• **EXTRACT TO READ**
Geishawhelk Posted December 15, 2008 Posted December 15, 2008 Jeesh, this has "WTF are you doing - ?!" written all over it. It's going to be hard, you'll take a heck of a lot of flak, but you have to really hold tight and dig your heels in, and not go through with this. He's taking you for granted, big - and I do mean BIG - time. he's expecting that you'll happily fit into the little slot he's carved out for you, and that you'll be there - always. Heck, why wouldn't you be, you're happy to do all this, aren't you? Of course you are, you don't mind! Oh please, do give him a short and very sharp shock. It will knock you for six, but you have to stand your ground and not budge an inch.
IfWishesWereHorses Posted December 15, 2008 Posted December 15, 2008 Have you told him all of this, exactly like you told us??? One thing Lexi that I don't understand. Why do you always pull out at the 11th hour. It seems you will let things go on and on, even when you are sure that you don't want them, then wait he/you have put so much effort into one of the plans. They wedding was cancelled at the last minute and cost you all a good bit of money, then this will set you both back. He's even started painting??? Why do you make decisions, then change your mind after you have made an investment?

• **JOB 1**
Reproduce the part of the forum posts starting with "Geishawhelk Posted December" and going on through "budge an inch.".

• **SOURCE MATERIAL**
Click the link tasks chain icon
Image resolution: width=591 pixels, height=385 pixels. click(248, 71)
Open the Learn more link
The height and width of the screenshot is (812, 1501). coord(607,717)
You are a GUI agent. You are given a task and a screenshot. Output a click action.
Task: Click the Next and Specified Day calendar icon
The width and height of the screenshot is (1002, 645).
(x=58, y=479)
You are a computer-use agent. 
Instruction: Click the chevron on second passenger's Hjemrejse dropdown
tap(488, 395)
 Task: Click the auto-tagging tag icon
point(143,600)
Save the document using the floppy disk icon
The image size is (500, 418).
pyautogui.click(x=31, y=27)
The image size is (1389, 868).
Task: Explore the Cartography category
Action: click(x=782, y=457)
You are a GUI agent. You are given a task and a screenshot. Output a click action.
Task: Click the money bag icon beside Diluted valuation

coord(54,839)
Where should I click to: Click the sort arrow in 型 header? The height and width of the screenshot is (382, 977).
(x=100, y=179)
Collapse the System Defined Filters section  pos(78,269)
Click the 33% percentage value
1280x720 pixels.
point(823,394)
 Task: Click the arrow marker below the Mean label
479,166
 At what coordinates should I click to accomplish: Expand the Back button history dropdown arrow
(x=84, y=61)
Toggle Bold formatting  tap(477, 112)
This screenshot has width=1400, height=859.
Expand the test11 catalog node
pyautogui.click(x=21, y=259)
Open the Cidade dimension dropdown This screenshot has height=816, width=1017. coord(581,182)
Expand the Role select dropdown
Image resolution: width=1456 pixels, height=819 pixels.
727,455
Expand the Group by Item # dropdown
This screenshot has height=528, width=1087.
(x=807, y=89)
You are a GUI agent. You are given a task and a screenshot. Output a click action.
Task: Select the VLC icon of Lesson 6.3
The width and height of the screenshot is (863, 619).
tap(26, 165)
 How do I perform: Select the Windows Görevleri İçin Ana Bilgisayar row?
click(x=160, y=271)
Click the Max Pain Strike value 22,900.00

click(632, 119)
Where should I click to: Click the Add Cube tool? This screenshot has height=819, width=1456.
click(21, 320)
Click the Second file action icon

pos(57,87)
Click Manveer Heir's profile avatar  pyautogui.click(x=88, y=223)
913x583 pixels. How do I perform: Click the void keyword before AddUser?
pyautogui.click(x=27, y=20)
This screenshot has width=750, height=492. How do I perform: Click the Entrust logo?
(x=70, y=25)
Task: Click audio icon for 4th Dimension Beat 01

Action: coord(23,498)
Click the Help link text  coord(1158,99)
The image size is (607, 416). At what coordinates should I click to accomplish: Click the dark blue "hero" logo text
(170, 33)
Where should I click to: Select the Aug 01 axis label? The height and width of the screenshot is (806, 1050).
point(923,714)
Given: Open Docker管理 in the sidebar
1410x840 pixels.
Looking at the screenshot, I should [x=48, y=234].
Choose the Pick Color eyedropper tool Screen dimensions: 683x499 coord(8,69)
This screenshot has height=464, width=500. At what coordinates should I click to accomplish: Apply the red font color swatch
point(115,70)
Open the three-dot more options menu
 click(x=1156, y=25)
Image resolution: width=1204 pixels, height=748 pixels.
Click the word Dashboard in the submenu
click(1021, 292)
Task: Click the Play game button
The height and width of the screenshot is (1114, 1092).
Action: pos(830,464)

• **JOB 2**
Rewrite the entries starting with the line with "This screenshot has height=464, width=500." and going on through the end of the entries, with "Dashboard" replaced by "Overview" and nothing else changed.

• **FINISHED ANSWER 1**
Geishawhelk Posted December 15, 2008 Posted December 15, 2008 Jeesh, this has "WTF are you doing - ?!" written all over it. It's going to be hard, you'll take a heck of a lot of flak, but you have to really hold tight and dig your heels in, and not go through with this. He's taking you for granted, big - and I do mean BIG - time. he's expecting that you'll happily fit into the little slot he's carved out for you, and that you'll be there - always. Heck, why wouldn't you be, you're happy to do all this, aren't you? Of course you are, you don't mind! Oh please, do give him a short and very sharp shock. It will knock you for six, but you have to stand your ground and not budge an inch.

• **FINISHED ANSWER 2**
This screenshot has height=464, width=500. At what coordinates should I click to accomplish: Apply the red font color swatch
point(115,70)
Open the three-dot more options menu
 click(x=1156, y=25)
Image resolution: width=1204 pixels, height=748 pixels.
Click the word Overview in the submenu
click(1021, 292)
Task: Click the Play game button
The height and width of the screenshot is (1114, 1092).
Action: pos(830,464)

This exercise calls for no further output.